Log files from git with debug printing turned on and GitLab are attached.

Steps to reproduce

I attempted to follow the HA configuration instructions as closely as possible. I'm running GitLab in a VPC in AWS with a postgresql RDS instance, a redis Elasticache instance, and NFS shares provided by a SoftNAS instance. Installation done via omnibus. The "primary" gitlab instance used to manage updates and migrations is in a private subnet. Replica instances are in different private subnets behind and Application Load Balancer, which is performing SSL termination and forwarding 443 -> 80 with a DNS entry mapping to the "external_url" setting. Only the replicas get traffic in normal use in this setup.

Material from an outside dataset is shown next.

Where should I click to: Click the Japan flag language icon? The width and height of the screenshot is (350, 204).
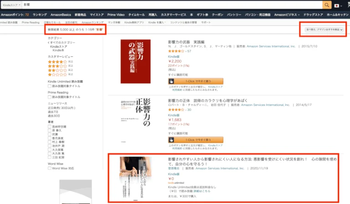(x=338, y=5)
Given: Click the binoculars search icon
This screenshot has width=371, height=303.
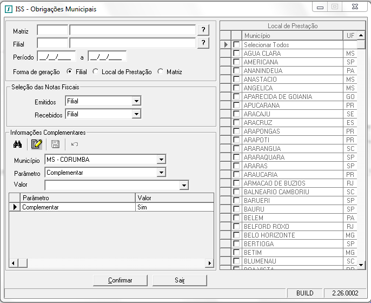Looking at the screenshot, I should click(18, 144).
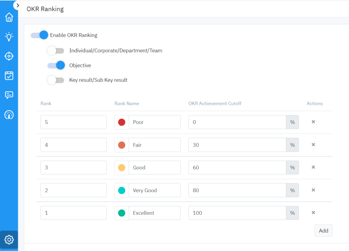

Changes to gitlab.rb on the "master" instance:

# Setup HA role
roles ['application_role']

# Setup LFS
gitlab_rails['lfs_enabled'] = true
gitlab_rails['lfs_storage_path'] = "/mnt/lfs-objects"

# Setup Postgres
gitlab_rails['db_adapter'] = "postgresql"
gitlab_rails['db_encoding'] = "unicode"
gitlab_rails['db_username'] = "gitlab"
gitlab_rails['db_password'] = "XXX"
gitlab_rails['db_host'] = "XXX"
gitlab_rails['db_port'] = 5432

# Setup Redis
gitlab_rails['redis_host'] = "XXX"
gitlab_rails['redis_port'] = 6379
gitlab_rails['redis_database'] = 0

# Setup nginx to expect SSL termination to happen at the load balancer
nginx['enable'] = true
nginx['redirect_http_to_https'] = false
nginx['listen_port'] = 80
nginx['listen_https'] = false
nginx['proxy_set_headers'] = {
  "X-Forwarded-Proto" => "https",
  "X-Forwarded-Ssl" => "on"
}

Changes to gitlab.rb on the "replica" instances:

# Setup HA role
roles ['application_role']

# Setup LFS
gitlab_rails['lfs_enabled'] = true
gitlab_rails['lfs_storage_path'] = "/mnt/lfs-objects"

# Setup Postgres
gitlab_rails['db_adapter'] = "postgresql"
gitlab_rails['db_encoding'] = "unicode"
gitlab_rails['db_username'] = "gitlab"
gitlab_rails['db_password'] = "XXX"
gitlab_rails['db_host'] = "XXX"
gitlab_rails['db_port'] = 5432

# Setup Redis
gitlab_rails['redis_host'] = "XXX"
gitlab_rails['redis_port'] = 6379
gitlab_rails['redis_database'] = 0

# Setup nginx to expect SSL termination to happen at the load balancer
nginx['enable'] = true
nginx['redirect_http_to_https'] = false
nginx['listen_port'] = 80
nginx['listen_https'] = false
nginx['proxy_set_headers'] = {
  "X-Forwarded-Proto" => "https",
  "X-Forwarded-Ssl" => "on"
}

## Replica only
gitlab_rails['auto_migrate'] = false

# Add secrets from master instance
gitlab_shell['secret_token'] = 'XXX'
gitlab_rails['otp_key_base'] = 'XXX'
gitlab_rails['secret_key_base'] = 'XXX'
gitlab_rails['db_key_base'] = 'XXX'
gitlab_workhorse['secret_token'] = 'XXX'

It is not clear if there is an issue with my configuration, GitLab, or simply missing information in the docs.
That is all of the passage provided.